Minority-business aid opened to all
Federal judge in Texas orders Commerce to extend assistance to white company owners
A federal judge in Texas has ordered a Commerce Department agency focused on minority-owned businesses to extend its assistance to white business owners, too.
Judge Mark Pittman of the North District of Texas ruled this week that the Minority Business Development Agency’s statutory presumption about race and ethnicity is unconstitutional.
The agency, created by the Nixon administration in 1969, was tasked with helping minority-owned businesses access capital and government contracts through a network of business centers across the country, including one in Houston and four in Texas.
The case was brought by three business owners — a contractor in Florida, an architect in Wisconsin and a Tarrant County entrepreneur who runs a clinic called Sexual Wellness Centers of Texas. All three said that they had sought assistance from the MBDA, only to be stymied at an early stage in the process by a drop-down box on the intake form asking applicants to specify their ethnicity.
“They all worked hard to get where they are, they all overcame obstacles in pursuit of the American Dream, they all care deeply for their businesses, and they all wanted — but couldn’t obtain — assistance from the same federal program,” Pittman wrote in his ruling. “They’re also all white, a salient detail in this case.”
While Pittman declined to declare the Minority Business Development Agency itself unconstitutional, he concluded that it must stop using its racial presumption and extend assistance to all applicants.
Pittman’s ruling comes after, and references, a June 2023 Supreme Court ruling which found that race-conscious admissions policies at U.S. colleges and universities violate the 14th Amendment’s guarantee of equal protection. That ruling, in Students for Fair Admissions v. Harvard, galvanized a flurry of challenges to initiatives across the country supporting minorityand women-owned businesses or MWBEs.
Several of those have come in
the Houston area, which has a number of such initiatives in the public and private sectors.

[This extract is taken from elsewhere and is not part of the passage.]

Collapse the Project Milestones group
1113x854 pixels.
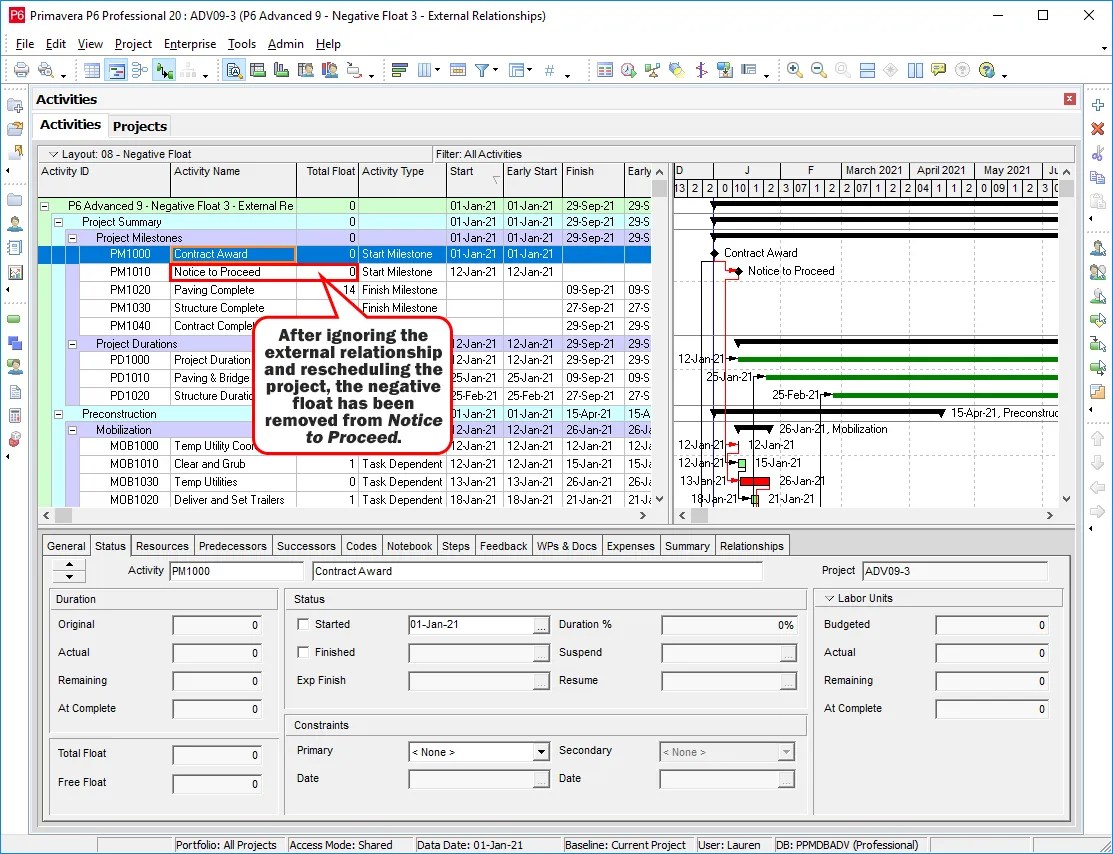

In August, a Trump-affiliated foundation, America First Legal, filed suit against Houston fintech Hello Alice, challenging a program seeking to award grants of $25,000 each to Black entrepreneurs for the purchase of a commercial vehicle.
In September, two contractors headquartered in Spring, backed by the Pacific Legal Foundation, challenged a longstanding city of Houston program that awarded a certain percentage of city contracts to certified small businesses owned by women and minorities. “The argument that we would make is that really, regardless of what study you have, this is just on its face a violation of equal protection rights,” Erin Wilcox, a Pacific Legal Foundation attorney, said at the time.
Plaintiffs have challenged other federal initiatives that rely on a presumption of disadvantage based on race or ethnicity, said Christopher Slottee, an attorney with Seattle-based law firm Schwabe, Williamson and Wyatt with expertise in litigation on behalf of Alaska native corporations and tribal governments.
In July, a federal judge in Tennessee barred the Small Business Administration from using such a presumption in qualifying applicants for assistance through the agency’s 8(a) Business Development program. Another case is challenging the Department of Transportation’s Disadvantaged Business Enterprise program on similar grounds.
“We anticipate that there will be continued challenges to different government contracting preferences, particularly in light of Students for Fair Admission and the United States Supreme Court’s indication that racial presumptions in federal government programs have a difficult standard to meet in order to survive,” Slottee said.
Slottee added that he does not think the Minority Business Development Agency will appeal Pittman’s ruling. The SBA, for its part, had pivoted rather than appeal the ruling, and is now soliciting individual narratives from 8(a) applicants to determine eligibility for the program.